Between July and December, some 6,937 people disclosed their undeclared income availing the opportunity offered in the budget for FY 2020-21.
This represents the highest amount of tax the government has received since offering such an opportunity, according to data of the National Board of Revenue (NBR).
During FY 2007-08, then army-backed caretaker government netted Tk 8.02 billion in taxes from people who preferred to conceal their real income.
Income tax from individual taxpayers until December 30, 2020, amounted to Tk 37.69 billion paid by some 2.05 million people.
However, the number of tax returns will increase further as some 153,628 taxpayers submitted applications seeking the extension of time for filing returns.
The number of electronic TIN holders was 5.6 million until December 30, 2020.
Last year, the NBR received some 1.8 million tax returns with Tk 38.49 billion taxes.
The time for submission of tax returns by the individual taxpayers expired on December 31, 2020. The original deadline was November 30. But it was extended by one month later.
As per NBR data, some 188 people disclosed their undeclared income in the capital market from July 1, 2020 to December 30, paying Tk 225 million taxes.
Some 6,749 undisclosed income holders paid Tk 8.58 billion in this period by investing their income in land, flats and other areas, the NBR data said.
The government offered a blanket opportunity to formalise undisclosed income in the current fiscal paying 10 per cent tax at flat rate.
In the current fiscal, people will be able to invest their undisclosed money in cash, debenture, securities, share market, land, apartments, etc without facing any question from the taxmen.

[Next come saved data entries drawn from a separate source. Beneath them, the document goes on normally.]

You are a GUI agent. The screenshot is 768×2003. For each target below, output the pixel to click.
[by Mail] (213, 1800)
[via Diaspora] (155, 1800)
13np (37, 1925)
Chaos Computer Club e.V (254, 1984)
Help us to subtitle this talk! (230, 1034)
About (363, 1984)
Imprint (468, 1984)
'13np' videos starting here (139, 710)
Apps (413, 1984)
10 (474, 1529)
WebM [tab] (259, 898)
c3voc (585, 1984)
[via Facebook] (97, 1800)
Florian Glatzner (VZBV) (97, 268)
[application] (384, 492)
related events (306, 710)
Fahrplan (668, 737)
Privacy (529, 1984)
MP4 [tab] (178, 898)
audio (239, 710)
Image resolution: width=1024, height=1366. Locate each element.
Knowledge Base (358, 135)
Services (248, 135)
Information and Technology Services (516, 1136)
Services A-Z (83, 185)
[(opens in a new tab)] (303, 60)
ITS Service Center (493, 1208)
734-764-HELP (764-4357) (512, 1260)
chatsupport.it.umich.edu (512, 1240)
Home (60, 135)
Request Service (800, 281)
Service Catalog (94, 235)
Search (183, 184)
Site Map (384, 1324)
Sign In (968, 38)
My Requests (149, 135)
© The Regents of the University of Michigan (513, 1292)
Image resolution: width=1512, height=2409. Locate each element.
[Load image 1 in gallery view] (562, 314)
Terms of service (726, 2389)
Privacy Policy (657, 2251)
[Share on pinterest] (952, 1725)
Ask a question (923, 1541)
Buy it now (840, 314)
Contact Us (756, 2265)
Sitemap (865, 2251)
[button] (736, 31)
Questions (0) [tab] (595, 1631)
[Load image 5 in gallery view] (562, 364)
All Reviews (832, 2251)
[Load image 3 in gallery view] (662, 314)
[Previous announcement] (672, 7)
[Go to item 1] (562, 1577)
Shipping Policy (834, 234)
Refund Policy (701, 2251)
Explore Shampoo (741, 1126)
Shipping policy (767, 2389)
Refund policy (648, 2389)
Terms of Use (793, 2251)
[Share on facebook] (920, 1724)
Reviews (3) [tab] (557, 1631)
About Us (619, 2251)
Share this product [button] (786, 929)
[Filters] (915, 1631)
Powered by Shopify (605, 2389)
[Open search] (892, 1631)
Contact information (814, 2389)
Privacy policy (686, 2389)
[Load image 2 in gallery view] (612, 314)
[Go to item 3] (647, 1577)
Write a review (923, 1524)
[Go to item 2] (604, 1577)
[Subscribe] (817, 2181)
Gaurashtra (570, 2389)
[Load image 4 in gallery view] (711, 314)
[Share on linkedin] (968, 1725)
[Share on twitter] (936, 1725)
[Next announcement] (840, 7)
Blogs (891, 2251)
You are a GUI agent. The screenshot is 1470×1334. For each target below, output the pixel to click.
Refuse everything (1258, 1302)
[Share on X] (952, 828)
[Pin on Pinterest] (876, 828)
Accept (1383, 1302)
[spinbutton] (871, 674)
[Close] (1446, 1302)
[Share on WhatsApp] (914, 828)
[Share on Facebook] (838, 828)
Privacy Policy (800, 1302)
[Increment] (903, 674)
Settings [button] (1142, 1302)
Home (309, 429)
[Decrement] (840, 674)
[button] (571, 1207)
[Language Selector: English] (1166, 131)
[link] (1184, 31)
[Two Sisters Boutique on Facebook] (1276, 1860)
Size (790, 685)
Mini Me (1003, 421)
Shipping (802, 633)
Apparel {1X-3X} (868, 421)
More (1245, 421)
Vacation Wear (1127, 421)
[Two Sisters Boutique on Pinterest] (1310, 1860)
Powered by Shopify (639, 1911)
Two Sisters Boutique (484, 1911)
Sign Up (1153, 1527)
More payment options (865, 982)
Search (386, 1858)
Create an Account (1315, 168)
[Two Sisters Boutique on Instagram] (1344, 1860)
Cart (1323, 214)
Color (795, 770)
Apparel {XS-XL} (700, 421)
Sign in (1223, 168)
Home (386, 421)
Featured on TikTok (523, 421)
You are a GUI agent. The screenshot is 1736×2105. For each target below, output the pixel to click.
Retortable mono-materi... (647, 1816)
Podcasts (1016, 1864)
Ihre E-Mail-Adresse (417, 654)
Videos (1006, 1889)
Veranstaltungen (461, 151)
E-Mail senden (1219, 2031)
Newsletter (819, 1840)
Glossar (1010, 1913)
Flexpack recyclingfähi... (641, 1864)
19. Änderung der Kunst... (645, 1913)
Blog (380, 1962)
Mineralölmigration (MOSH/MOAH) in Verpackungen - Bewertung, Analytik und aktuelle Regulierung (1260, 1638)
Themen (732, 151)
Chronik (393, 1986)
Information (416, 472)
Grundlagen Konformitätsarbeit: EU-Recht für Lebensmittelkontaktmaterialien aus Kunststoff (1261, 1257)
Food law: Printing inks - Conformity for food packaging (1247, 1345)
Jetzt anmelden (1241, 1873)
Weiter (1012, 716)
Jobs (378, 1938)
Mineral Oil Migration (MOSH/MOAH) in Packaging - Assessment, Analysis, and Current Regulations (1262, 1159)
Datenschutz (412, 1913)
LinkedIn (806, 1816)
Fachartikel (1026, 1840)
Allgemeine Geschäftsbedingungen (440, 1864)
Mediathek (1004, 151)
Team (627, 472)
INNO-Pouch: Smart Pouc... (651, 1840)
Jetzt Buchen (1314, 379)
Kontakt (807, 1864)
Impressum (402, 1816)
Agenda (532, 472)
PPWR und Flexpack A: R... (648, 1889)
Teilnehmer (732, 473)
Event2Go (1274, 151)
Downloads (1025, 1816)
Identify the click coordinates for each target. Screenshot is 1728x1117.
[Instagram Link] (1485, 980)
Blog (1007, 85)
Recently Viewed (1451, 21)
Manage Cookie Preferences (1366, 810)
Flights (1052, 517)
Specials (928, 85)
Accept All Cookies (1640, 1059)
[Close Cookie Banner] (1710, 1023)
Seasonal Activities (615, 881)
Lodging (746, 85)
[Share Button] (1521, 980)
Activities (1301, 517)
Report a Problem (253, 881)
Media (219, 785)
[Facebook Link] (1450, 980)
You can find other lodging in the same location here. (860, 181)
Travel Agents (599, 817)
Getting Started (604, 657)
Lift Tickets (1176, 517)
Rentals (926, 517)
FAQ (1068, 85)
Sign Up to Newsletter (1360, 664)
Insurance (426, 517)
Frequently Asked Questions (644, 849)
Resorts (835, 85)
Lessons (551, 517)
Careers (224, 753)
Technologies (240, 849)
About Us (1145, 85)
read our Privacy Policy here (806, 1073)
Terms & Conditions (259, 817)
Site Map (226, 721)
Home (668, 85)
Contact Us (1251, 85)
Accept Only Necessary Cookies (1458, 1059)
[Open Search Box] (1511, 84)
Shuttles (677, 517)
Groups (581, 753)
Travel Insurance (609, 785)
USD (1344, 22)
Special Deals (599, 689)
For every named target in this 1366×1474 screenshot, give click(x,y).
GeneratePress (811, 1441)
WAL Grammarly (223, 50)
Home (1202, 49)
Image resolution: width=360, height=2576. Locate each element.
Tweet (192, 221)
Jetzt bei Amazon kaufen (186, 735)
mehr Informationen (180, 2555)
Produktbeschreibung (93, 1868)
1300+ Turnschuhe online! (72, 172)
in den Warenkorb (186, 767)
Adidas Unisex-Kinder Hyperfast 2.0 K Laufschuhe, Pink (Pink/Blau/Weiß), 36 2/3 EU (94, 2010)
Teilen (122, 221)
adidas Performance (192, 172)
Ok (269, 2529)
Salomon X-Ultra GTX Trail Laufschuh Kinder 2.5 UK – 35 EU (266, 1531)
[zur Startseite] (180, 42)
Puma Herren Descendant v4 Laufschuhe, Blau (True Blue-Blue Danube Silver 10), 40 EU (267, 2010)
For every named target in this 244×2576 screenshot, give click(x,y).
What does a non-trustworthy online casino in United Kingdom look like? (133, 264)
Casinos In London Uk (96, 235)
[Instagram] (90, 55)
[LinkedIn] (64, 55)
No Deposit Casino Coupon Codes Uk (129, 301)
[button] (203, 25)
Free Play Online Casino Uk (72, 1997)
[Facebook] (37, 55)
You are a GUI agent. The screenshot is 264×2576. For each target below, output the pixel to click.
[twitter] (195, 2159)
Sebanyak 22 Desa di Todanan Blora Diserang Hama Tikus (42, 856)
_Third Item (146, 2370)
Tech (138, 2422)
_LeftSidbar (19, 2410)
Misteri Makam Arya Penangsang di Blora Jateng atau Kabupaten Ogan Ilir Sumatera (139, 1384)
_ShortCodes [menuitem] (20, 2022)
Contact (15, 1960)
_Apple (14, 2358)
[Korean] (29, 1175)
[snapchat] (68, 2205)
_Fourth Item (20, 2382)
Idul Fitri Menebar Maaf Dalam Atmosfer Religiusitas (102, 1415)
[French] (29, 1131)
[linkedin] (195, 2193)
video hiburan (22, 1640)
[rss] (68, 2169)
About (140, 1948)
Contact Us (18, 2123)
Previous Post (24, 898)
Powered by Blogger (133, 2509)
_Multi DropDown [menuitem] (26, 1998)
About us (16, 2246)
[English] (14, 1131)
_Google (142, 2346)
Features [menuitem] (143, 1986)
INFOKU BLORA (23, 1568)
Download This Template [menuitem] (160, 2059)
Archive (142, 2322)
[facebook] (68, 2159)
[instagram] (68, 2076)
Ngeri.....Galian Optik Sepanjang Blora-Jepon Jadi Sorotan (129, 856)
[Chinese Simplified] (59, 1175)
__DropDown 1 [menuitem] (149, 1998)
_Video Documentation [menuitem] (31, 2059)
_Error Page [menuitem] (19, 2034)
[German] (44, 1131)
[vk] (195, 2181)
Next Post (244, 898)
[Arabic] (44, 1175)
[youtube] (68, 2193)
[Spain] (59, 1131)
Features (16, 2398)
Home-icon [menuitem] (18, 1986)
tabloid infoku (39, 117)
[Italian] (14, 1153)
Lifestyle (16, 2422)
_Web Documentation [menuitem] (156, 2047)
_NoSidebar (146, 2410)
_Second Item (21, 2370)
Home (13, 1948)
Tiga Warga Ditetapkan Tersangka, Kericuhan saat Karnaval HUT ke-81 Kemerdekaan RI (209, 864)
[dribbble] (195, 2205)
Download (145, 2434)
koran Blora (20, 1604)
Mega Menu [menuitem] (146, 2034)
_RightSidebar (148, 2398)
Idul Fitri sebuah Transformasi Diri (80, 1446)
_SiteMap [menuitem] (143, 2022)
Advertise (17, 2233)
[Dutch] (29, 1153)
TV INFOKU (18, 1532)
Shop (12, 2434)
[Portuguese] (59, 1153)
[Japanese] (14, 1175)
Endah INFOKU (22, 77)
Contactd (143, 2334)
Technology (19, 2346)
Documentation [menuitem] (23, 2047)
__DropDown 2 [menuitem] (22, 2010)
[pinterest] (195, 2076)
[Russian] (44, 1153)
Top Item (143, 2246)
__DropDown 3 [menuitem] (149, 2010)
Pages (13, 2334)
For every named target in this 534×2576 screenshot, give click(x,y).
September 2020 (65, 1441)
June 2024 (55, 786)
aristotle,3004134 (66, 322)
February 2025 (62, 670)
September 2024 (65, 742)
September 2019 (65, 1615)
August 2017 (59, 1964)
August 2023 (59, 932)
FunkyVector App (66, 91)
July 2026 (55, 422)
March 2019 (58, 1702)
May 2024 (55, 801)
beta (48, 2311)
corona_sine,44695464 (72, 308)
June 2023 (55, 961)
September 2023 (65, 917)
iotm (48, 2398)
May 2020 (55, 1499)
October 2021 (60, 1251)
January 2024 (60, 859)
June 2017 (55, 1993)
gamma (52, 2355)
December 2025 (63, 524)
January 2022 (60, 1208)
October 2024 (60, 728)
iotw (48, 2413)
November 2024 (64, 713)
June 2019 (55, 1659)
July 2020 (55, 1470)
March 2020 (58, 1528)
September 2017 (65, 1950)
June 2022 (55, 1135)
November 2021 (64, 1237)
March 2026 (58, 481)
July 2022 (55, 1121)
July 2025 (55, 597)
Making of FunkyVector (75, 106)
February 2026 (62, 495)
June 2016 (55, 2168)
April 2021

Talking to the FE, distinguished fellow of the Centre for Policy Dialogue (CPD) professor Mustafizur Rahman said such an opportunity discourages regular taxpayers as they pay taxes at a higher rate.
It is neither politically nor legally fair to offer such an opportunity where the tax rate would be less than that of regular taxpayers, he argued.
There should be a penal amount of tax in addition to the normal tax rate for the unethical behaviour, he said.
He said the NBR received this degree of response from undisclosed money holders during the caretaker government's regime.